Task requirements: The data must be returned exactly. No line may be left out.

Records shown:
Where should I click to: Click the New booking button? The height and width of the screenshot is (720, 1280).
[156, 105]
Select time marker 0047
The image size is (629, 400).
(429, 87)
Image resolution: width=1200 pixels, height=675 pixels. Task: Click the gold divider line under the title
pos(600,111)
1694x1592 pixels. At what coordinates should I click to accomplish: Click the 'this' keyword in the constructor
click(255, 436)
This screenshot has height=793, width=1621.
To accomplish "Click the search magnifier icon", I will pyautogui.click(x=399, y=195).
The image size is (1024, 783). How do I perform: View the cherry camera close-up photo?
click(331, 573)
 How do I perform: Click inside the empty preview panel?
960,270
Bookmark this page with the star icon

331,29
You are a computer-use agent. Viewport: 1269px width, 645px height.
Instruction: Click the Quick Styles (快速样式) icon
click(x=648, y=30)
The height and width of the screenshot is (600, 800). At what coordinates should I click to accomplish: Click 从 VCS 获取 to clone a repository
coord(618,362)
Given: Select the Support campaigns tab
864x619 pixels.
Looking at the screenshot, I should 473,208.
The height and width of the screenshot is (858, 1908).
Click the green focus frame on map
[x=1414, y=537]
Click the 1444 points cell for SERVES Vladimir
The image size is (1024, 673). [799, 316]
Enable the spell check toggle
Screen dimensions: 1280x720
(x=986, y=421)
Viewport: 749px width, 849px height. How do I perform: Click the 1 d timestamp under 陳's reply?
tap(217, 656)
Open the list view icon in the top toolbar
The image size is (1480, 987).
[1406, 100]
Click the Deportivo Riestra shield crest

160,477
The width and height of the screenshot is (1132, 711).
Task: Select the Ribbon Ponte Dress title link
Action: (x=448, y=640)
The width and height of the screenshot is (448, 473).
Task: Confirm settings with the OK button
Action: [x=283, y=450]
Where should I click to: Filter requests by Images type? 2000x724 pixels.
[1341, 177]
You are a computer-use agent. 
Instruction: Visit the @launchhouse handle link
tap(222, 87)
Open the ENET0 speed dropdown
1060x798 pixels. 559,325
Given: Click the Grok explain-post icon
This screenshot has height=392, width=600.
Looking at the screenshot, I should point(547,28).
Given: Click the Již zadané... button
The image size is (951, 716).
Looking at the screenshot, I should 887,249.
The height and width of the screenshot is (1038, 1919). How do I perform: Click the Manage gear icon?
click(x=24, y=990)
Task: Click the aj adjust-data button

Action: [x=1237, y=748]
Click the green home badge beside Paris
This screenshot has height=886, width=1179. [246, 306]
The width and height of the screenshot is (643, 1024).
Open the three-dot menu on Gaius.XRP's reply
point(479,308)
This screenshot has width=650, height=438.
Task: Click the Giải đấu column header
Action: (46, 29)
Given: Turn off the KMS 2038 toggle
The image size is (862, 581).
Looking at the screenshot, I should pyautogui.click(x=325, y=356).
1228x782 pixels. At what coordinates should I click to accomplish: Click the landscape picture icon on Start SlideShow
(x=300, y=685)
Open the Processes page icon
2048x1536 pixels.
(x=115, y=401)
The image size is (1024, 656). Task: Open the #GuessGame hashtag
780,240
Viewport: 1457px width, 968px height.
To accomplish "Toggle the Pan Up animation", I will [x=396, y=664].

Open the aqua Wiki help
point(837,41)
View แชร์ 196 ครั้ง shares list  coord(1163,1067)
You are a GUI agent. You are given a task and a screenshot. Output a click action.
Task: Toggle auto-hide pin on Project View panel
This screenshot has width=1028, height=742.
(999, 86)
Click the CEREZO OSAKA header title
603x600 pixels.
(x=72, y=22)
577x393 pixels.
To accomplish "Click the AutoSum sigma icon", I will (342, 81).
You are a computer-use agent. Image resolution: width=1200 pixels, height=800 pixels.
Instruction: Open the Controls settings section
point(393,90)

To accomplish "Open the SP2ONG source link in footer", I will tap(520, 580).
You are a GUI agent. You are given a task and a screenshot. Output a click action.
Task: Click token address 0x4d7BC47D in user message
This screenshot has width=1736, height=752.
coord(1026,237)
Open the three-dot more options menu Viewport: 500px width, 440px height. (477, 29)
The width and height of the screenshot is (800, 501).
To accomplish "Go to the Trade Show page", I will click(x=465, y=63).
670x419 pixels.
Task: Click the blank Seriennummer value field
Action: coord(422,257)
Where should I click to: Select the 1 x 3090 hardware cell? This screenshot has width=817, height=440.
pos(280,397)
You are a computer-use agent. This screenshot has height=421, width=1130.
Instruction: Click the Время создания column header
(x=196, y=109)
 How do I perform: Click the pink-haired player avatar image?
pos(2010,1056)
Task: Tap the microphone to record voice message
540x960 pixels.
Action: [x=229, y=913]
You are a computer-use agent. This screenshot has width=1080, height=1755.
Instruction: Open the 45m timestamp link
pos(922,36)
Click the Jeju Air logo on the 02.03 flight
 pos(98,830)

Task answer:
Where should I click to: Click the New booking button? The height and width of the screenshot is (720, 1280).
[156, 105]
Select time marker 0047
The image size is (629, 400).
(429, 87)
Image resolution: width=1200 pixels, height=675 pixels. Task: Click the gold divider line under the title
pos(600,111)
1694x1592 pixels. At what coordinates should I click to accomplish: Click the 'this' keyword in the constructor
click(255, 436)
This screenshot has height=793, width=1621.
To accomplish "Click the search magnifier icon", I will pyautogui.click(x=399, y=195).
The image size is (1024, 783). How do I perform: View the cherry camera close-up photo?
click(331, 573)
 How do I perform: Click inside the empty preview panel?
960,270
Bookmark this page with the star icon

331,29
You are a computer-use agent. Viewport: 1269px width, 645px height.
Instruction: Click the Quick Styles (快速样式) icon
click(x=648, y=30)
The height and width of the screenshot is (600, 800). At what coordinates should I click to accomplish: Click 从 VCS 获取 to clone a repository
coord(618,362)
Given: Select the Support campaigns tab
864x619 pixels.
Looking at the screenshot, I should 473,208.
The height and width of the screenshot is (858, 1908).
Click the green focus frame on map
[x=1414, y=537]
Click the 1444 points cell for SERVES Vladimir
The image size is (1024, 673). [799, 316]
Enable the spell check toggle
Screen dimensions: 1280x720
(x=986, y=421)
Viewport: 749px width, 849px height. How do I perform: Click the 1 d timestamp under 陳's reply?
tap(217, 656)
Open the list view icon in the top toolbar
The image size is (1480, 987).
[1406, 100]
Click the Deportivo Riestra shield crest

160,477
The width and height of the screenshot is (1132, 711).
Task: Select the Ribbon Ponte Dress title link
Action: (x=448, y=640)
The width and height of the screenshot is (448, 473).
Task: Confirm settings with the OK button
Action: [x=283, y=450]
Where should I click to: Filter requests by Images type? 2000x724 pixels.
[1341, 177]
You are a computer-use agent. 
Instruction: Visit the @launchhouse handle link
tap(222, 87)
Open the ENET0 speed dropdown
1060x798 pixels. 559,325
Given: Click the Grok explain-post icon
This screenshot has height=392, width=600.
Looking at the screenshot, I should point(547,28).
Given: Click the Již zadané... button
The image size is (951, 716).
Looking at the screenshot, I should 887,249.
The height and width of the screenshot is (1038, 1919). How do I perform: Click the Manage gear icon?
click(x=24, y=990)
Task: Click the aj adjust-data button

Action: [x=1237, y=748]
Click the green home badge beside Paris
This screenshot has height=886, width=1179. [246, 306]
The width and height of the screenshot is (643, 1024).
Open the three-dot menu on Gaius.XRP's reply
point(479,308)
This screenshot has width=650, height=438.
Task: Click the Giải đấu column header
Action: (46, 29)
Given: Turn off the KMS 2038 toggle
The image size is (862, 581).
Looking at the screenshot, I should pyautogui.click(x=325, y=356).
1228x782 pixels. At what coordinates should I click to accomplish: Click the landscape picture icon on Start SlideShow
(x=300, y=685)
Open the Processes page icon
2048x1536 pixels.
(x=115, y=401)
The image size is (1024, 656). Task: Open the #GuessGame hashtag
780,240
Viewport: 1457px width, 968px height.
To accomplish "Toggle the Pan Up animation", I will [x=396, y=664].

Open the aqua Wiki help
point(837,41)
View แชร์ 196 ครั้ง shares list  coord(1163,1067)
You are a GUI agent. You are given a task and a screenshot. Output a click action.
Task: Toggle auto-hide pin on Project View panel
This screenshot has width=1028, height=742.
(999, 86)
Click the CEREZO OSAKA header title
603x600 pixels.
(x=72, y=22)
577x393 pixels.
To accomplish "Click the AutoSum sigma icon", I will (342, 81).
You are a computer-use agent. Image resolution: width=1200 pixels, height=800 pixels.
Instruction: Open the Controls settings section
point(393,90)

To accomplish "Open the SP2ONG source link in footer", I will tap(520, 580).
You are a GUI agent. You are given a task and a screenshot. Output a click action.
Task: Click token address 0x4d7BC47D in user message
This screenshot has width=1736, height=752.
coord(1026,237)
Open the three-dot more options menu Viewport: 500px width, 440px height. (477, 29)
The width and height of the screenshot is (800, 501).
To accomplish "Go to the Trade Show page", I will click(x=465, y=63).
670x419 pixels.
Task: Click the blank Seriennummer value field
Action: coord(422,257)
Where should I click to: Select the 1 x 3090 hardware cell? This screenshot has width=817, height=440.
pos(280,397)
You are a computer-use agent. This screenshot has height=421, width=1130.
Instruction: Click the Время создания column header
(x=196, y=109)
 How do I perform: Click the pink-haired player avatar image?
pos(2010,1056)
Task: Tap the microphone to record voice message
540x960 pixels.
Action: [x=229, y=913]
You are a computer-use agent. This screenshot has width=1080, height=1755.
Instruction: Open the 45m timestamp link
pos(922,36)
Click the Jeju Air logo on the 02.03 flight
 pos(98,830)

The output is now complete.